--- DOCUMENT SEGMENT ---
______________________________

Personal information
- Date of birth: 13 September 1943 (age 82)
- Place of birth: Partizánske, Slovakia
- Position: Midfielder

Youth career
- 1958–1963: Iskra Partizánske

Senior career*
- Years: Team / Apps / (Gls)
- 1963–1976: Dukla Prague / 283 / (27)
- 1977–1979: Motorlet Prague

International career
- 1964–1970: Czechoslovakia / 19 / (2)

Medal record
Men's football
Representing Czechoslovakia
Olympic Games
| Silver medal – second place | 1964 Tokyo | Team competition |

= Ján Geleta =

Slovak footballer

Ján Geleta (born 13 September 1943) is a former Slovak football player.

Geleta played his whole professional league career for Dukla Prague. He appeared in 283 league matches and scored 27 goals. Geleta was initially at Dukla to serve his two-year military service. After finishing his military duties, he stayed at the club and played there until 1976.

Geleta won the Czechoslovak First League twice with Dukla, in 1964 and 1966. He also won the Czechoslovak Cup with Dukla in 1965, 1966 and 1969. In 1967, he was voted the Czechoslovak Footballer of the Year.

Geleta was a member of the Czechoslovakia national football team and played for his country total 19 matches, scoring two goals. He also participated in the 1964 Summer Olympics in Tokyo, where the Czechoslovak team won the silver medals.

______________________________

--- RAW DATA ---
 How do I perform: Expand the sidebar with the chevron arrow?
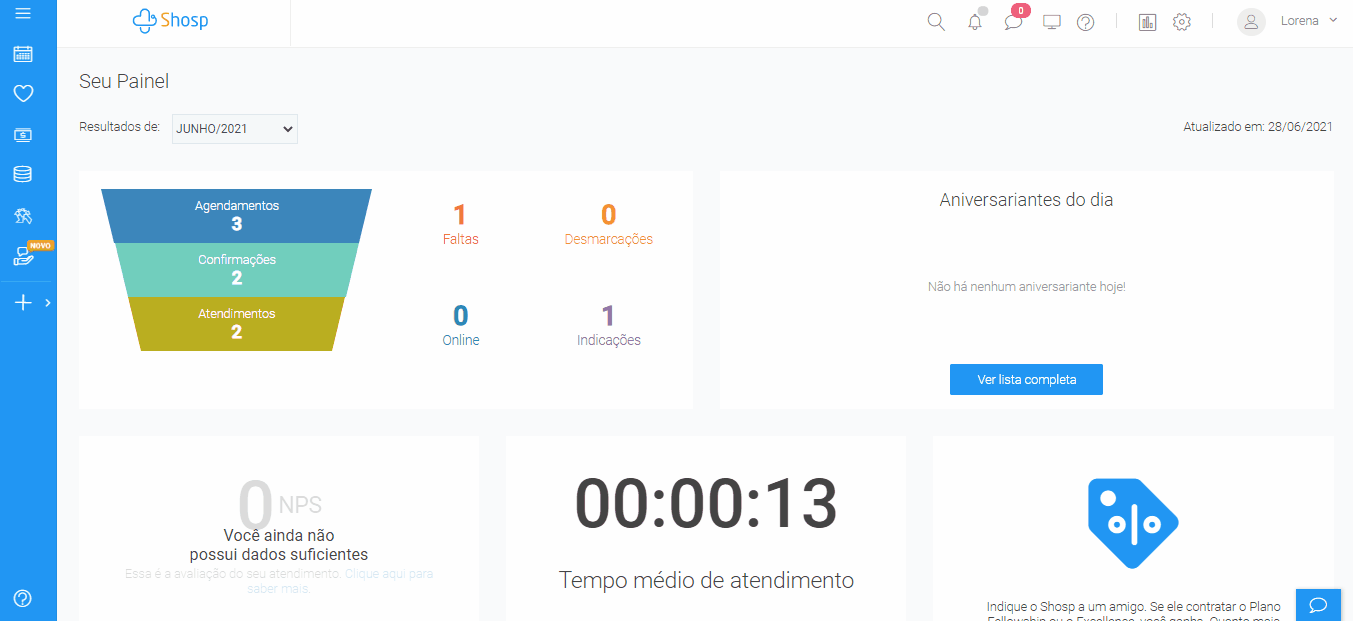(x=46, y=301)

______________________________

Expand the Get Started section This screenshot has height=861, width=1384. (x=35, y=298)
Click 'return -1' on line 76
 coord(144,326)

______________________________

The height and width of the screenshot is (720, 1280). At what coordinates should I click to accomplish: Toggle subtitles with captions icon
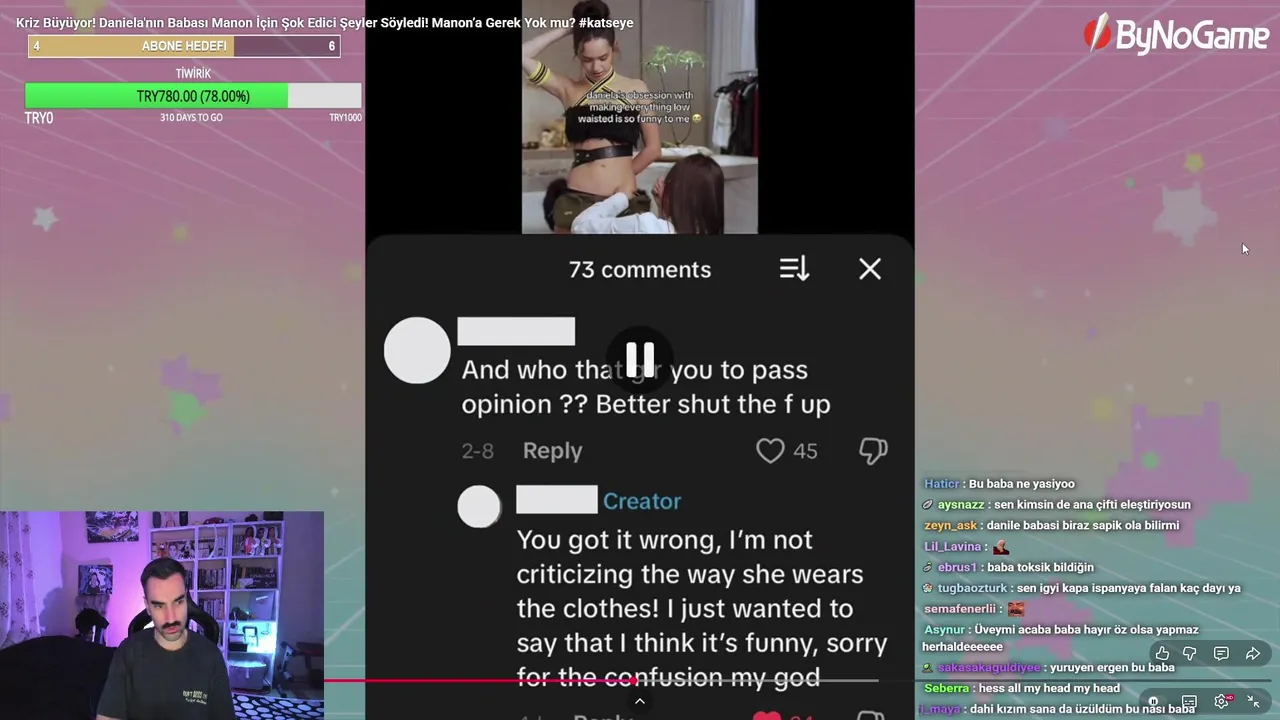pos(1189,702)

______________________________

--- EXERCISE OBJECTIVE ---
Copy the stretch of the Ján Geleta text from "Geleta was a" through "the silver medals.", replacing "national football team" with "national side".

--- RESPONSE BELOW ---
Geleta was a member of the Czechoslovakia national side and played for his country total 19 matches, scoring two goals. He also participated in the 1964 Summer Olympics in Tokyo, where the Czechoslovak team won the silver medals.